(je ne sais pas vers quoi je marche ; mais je sais bien ä quoi je tourne le dos)
Quand un enfant naît, avant même de savoir s'il verra ou s'il entendra, nous savons qu'il mourra. La seule fée qui se penche sur tous les berceaux, c'est la Mort, Carabosse suprême. Elle vient planter la graine de toutes les peurs, de tous les désespoirs. Mais c'est de ce désespoir même qu'est né aussi tout ce que les hommes ont réalisé de beau, de grand, de vrai
Dans mes meilleurs moments j'éprouve devant la mort la curiosité tremblante des enfants qui attendent derrière la porte, le matin de Noël.
Il faut prendre toute douleur, toute contrainte, toute solitude involontaire comme un apprentissage de la mort.
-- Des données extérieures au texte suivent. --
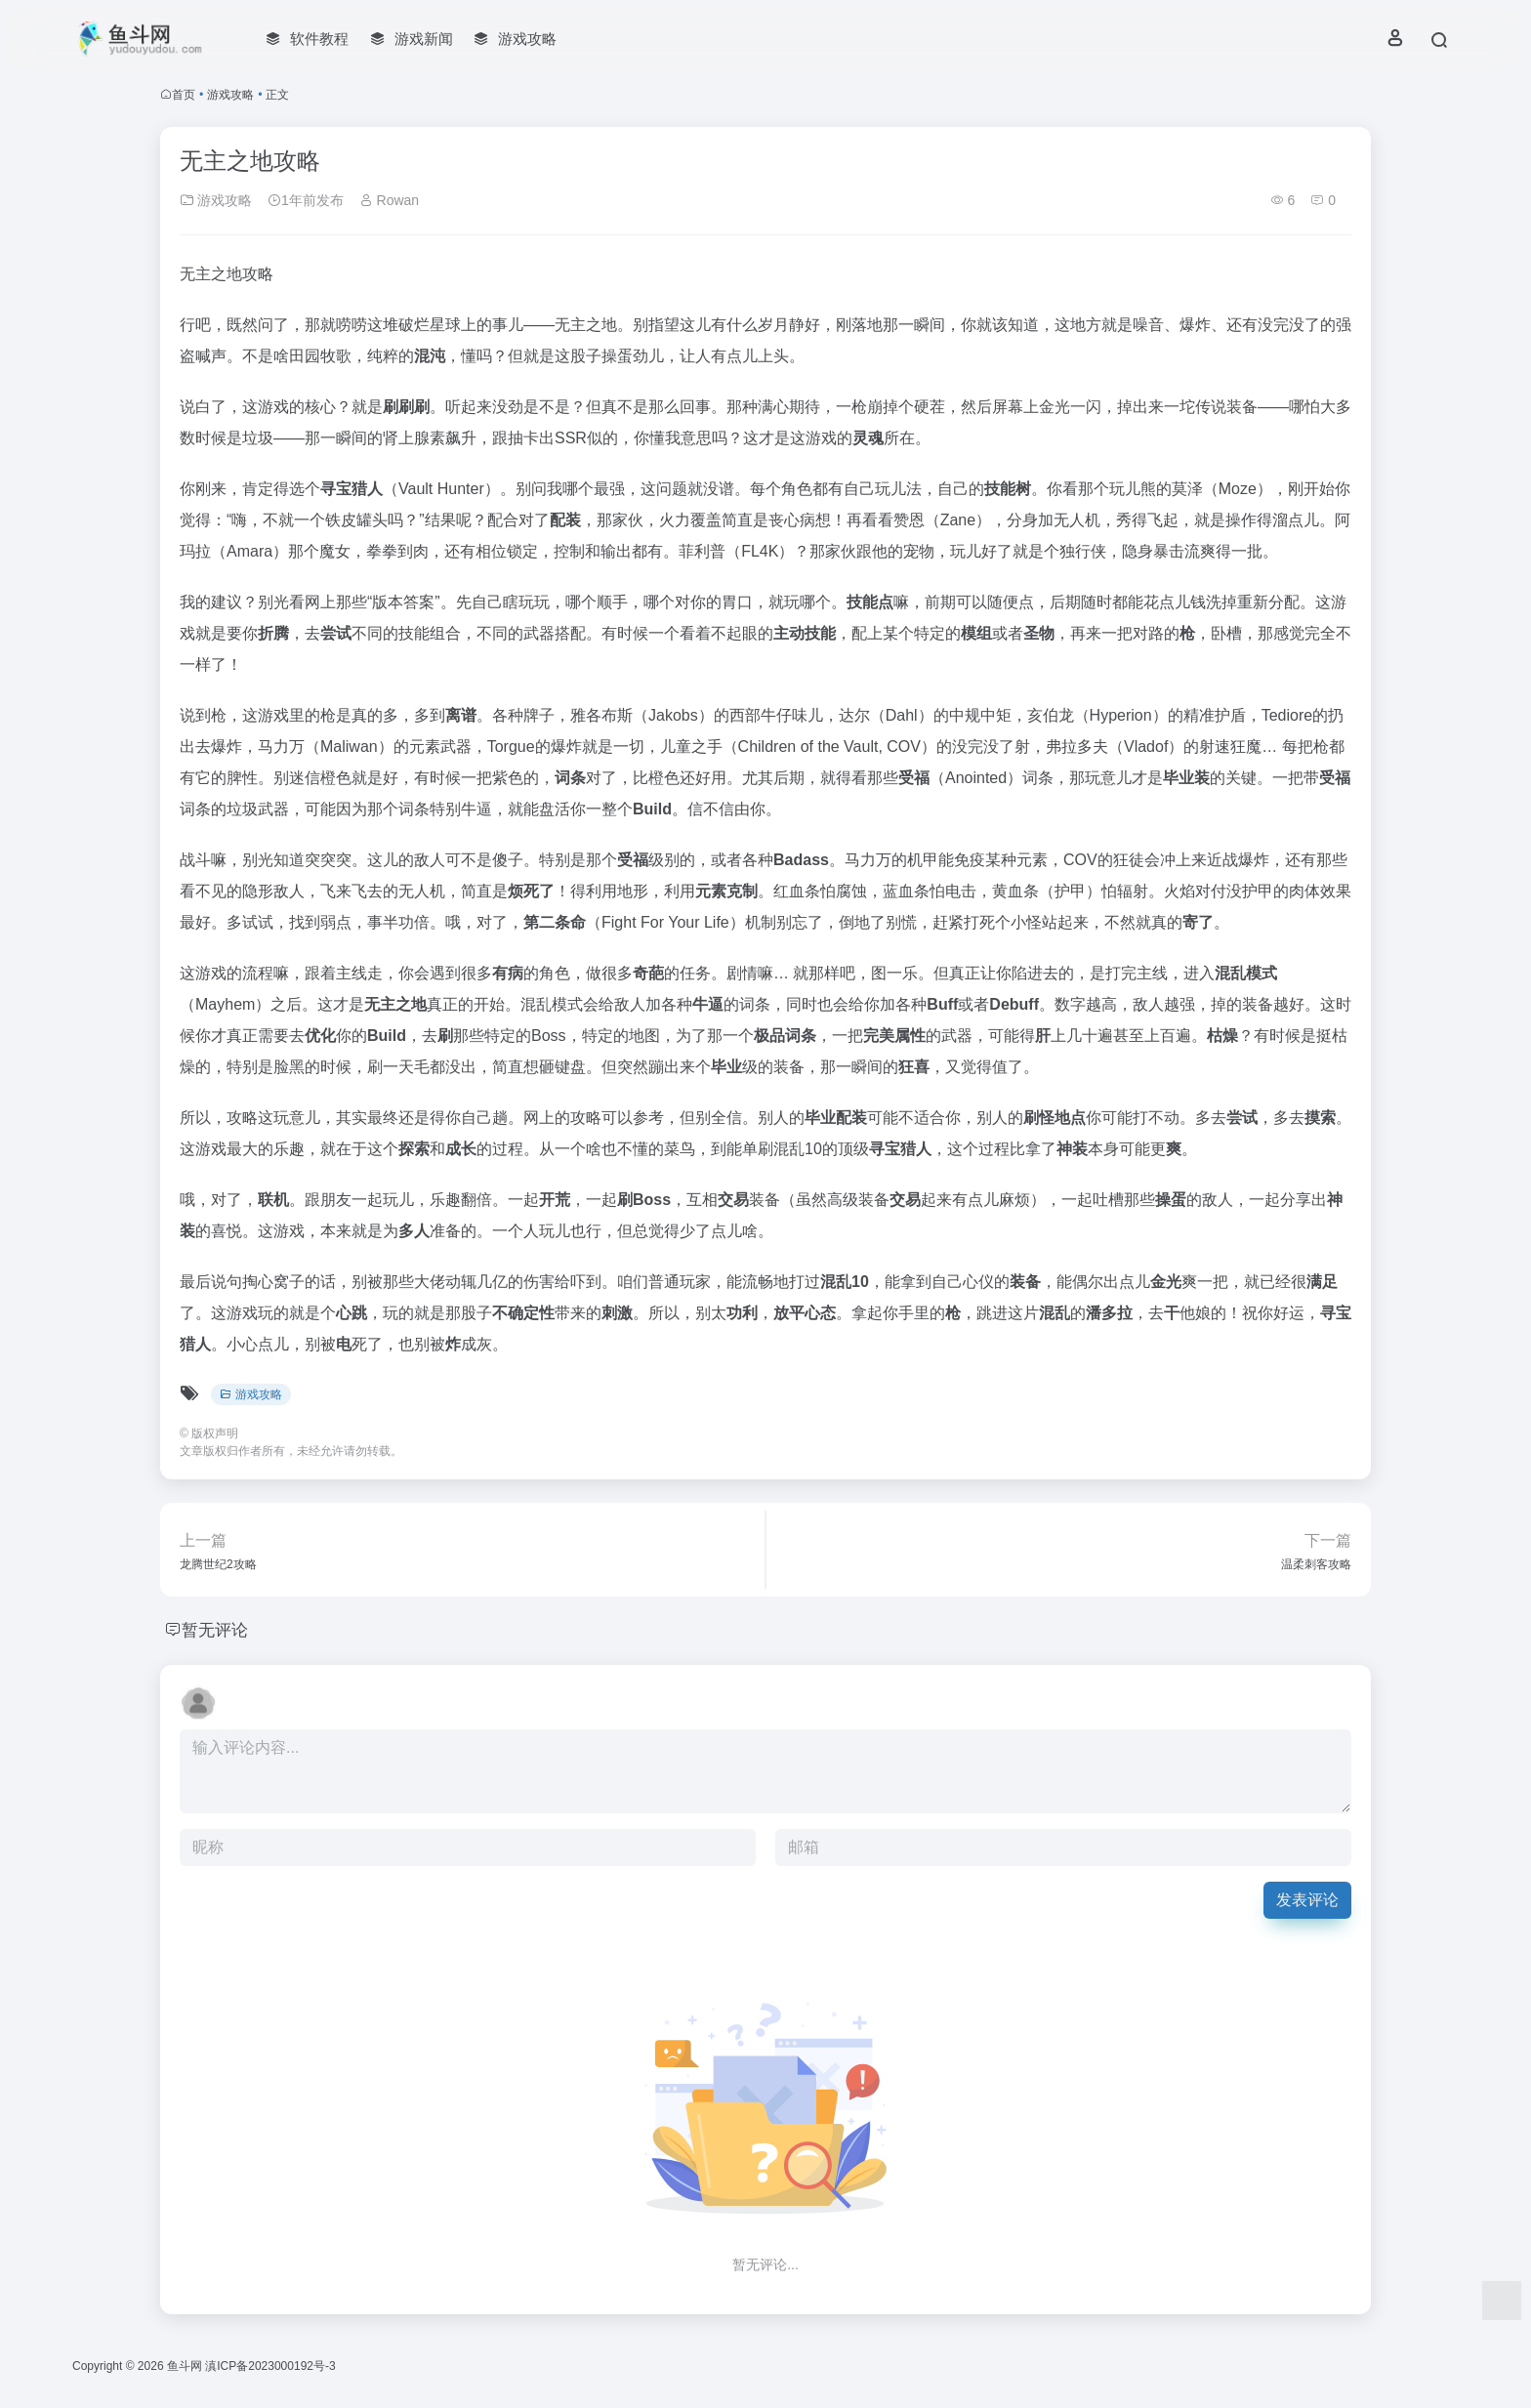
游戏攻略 (230, 95)
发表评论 (1307, 1899)
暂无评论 (217, 1630)
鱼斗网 (184, 2366)
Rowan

Toute joie aussi.
La mort inverse, d'un coup, la situation : elle nous fait retrouver ceux que nous aimions et nous languir de ceux que nous aimons.
(cet instant entre tout et rien - ou plutôt entre rien et tout)
Lorsque j'étais enfant, j'étais sûr que j'aurais eu le courage de mourir avec Jésus pourvu qu'à aucun moment je ne l'eusse quitté du regard. La recette demeure valable.
Il faut marcher du même pas dans la vie et vers la mort : c'est la seule façon de franchir la frontière sans trop d'appréhension. Mais choisissez votre pas à l'avance.
La bague de la morte,
Je l'ai mise à mon doigt
- et c'est une alliance
Plus forte que la vie
Qui m'a pris par la main,
Me guide et me conduit
Par le même chemin...
(ils auraient peut-être moins peur si, au lieu de songer qu'ils vont comparaître devant Dieu, ils songeaient que Dieu va leur apparaître.)